U.S. exports have continued to grow and reach record levels in each of the last few years. Moreover, forecasters such as the International Monetary Fund (IMF) predict that the world economy will strengthen in the next couple of years, which should further boost U.S. exports. Today’s blog examines the potential impact of the economies of our trading partners on U.S. exports.
Following a precipitous decline during the 2009 recession, U.S. goods exports grew 21.1 percent in 2010 and 15.8 percent in 2011. However, the rebound subsequently slowed somewhat: to 4.4 percent in 2012 and 2.2 percent in 2013. As the chart below shows, growth in total U.S. exports correlates strongly with economic growth in foreign markets. As world GDP fell in 2009, the growth rate of U.S. exports dropped sharply. As world GDP rebounded the following year, growth in U.S. exports rose strongly. In the following three years, as world GDP growth eased off, so did U.S. export growth.

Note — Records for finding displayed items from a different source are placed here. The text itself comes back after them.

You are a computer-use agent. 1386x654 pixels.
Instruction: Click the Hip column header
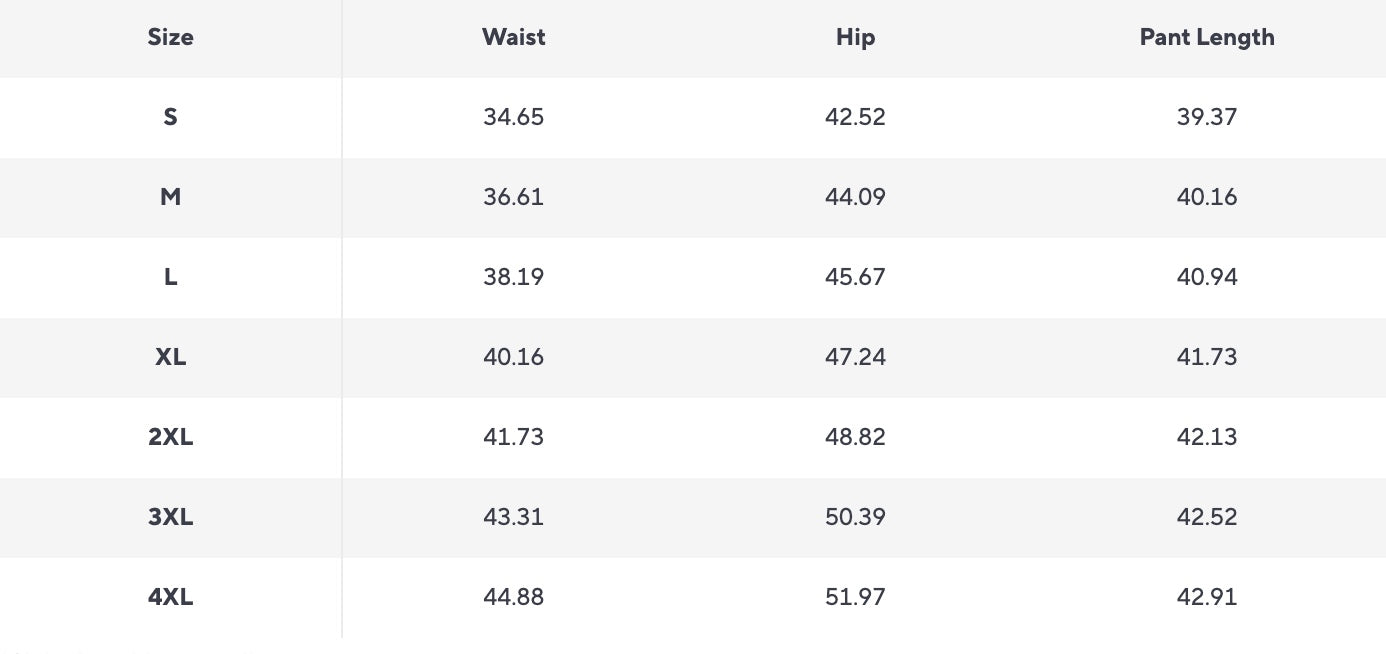pyautogui.click(x=855, y=37)
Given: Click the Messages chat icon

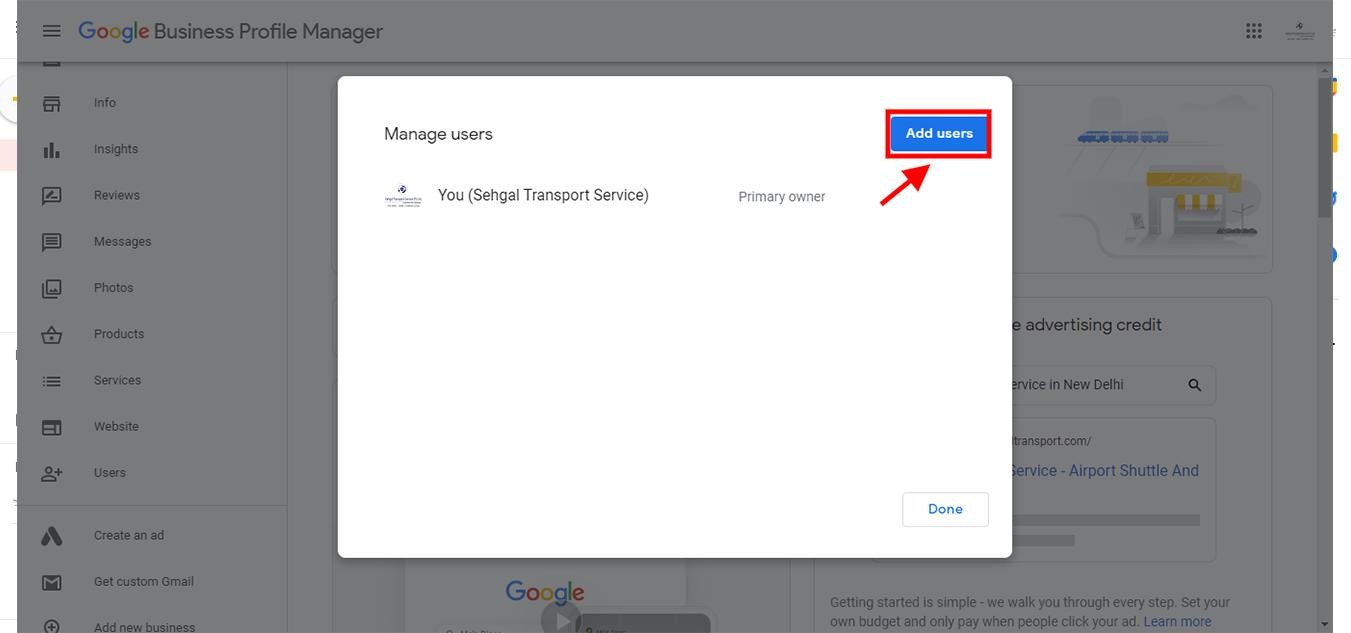Looking at the screenshot, I should click(x=52, y=242).
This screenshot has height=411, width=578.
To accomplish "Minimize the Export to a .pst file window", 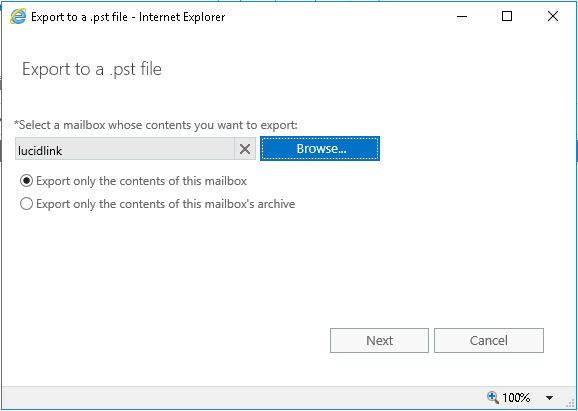I will pos(462,17).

Simple regression analysis of U.S. goods exports and world GDP growth 1 between 2001 and 2013 yields an R-squaredii of 0.82, suggesting that about 80 percent of changes in U.S. goods export growth in that period could be attributed to fluctuations in world economic growth. The relationship between U.S. exports and world economic growth has become stronger over time: the same regression analysis covering a longer period from 1991 to 2013 produces a smaller, but still sizeable, R-squared of 0.72.
The conclusion that U.S. export growth correlates to foreign economic growth also generally holds true for specific regions. For example, regression analysis for the 2001-13 period of U.S. exports and economic growth of foreign aggregate areas results in R-squared values of 0.67 for the European Union, 0.72 for the Asian newly industrialized economies (NIEs)2, 0.83 for North America (Canada and Mexico) and 0.87 for South Americaiv. The links between U.S. exports and economic growth in North and South America have strengthened in recent years, possibly due in part to increased economic integration between the U.S. and these countries.
The European Union (EU) offers a good example of the volatility of U.S. exports when economic growth abroad fluctuates. EU GDP fell 0.3 percent in 2012 and stayed essentially flat in 2013, while U.S. goods exports to the EU decreased 1.2 percent in both 2012 and 2013. However, in late 2013, U.S. exports to the EU picked up as EU economies began to regain strength. After posting a year-to-year decline of 5.5 percent in the first six months of 2013, U.S. goods exports to the EU turned up again starting in July 2013 and registered a year-to-year growth rate of 3.4 percent in the last six months of the year.
In short, how well our exports perform may be significantly impacted by how well the economies of our trading partners are doing.
Recently, global economic conditions have been improving. According to the IMF’s forecasts, world GDPv growth is likely to improve from 2.4 percent in 2013 to 3.1 percent in 2014 and 3.3 percent in 2015. World trade volume in goods and services is expected to increase 4.3 percent in 2014 and 5.3 percent in 2015, up from the 3.0 percent rate in 2013. If these forecasts bear out, strengthening economic growth abroad and increasing global trade suggest that U.S. export growth will pick up speed in the coming years.
- 1 World GDP excluding the U.S. calculated from IMF World Economic Outlook April 2014 market exchange rate world GDP using shares in world GDP as weights.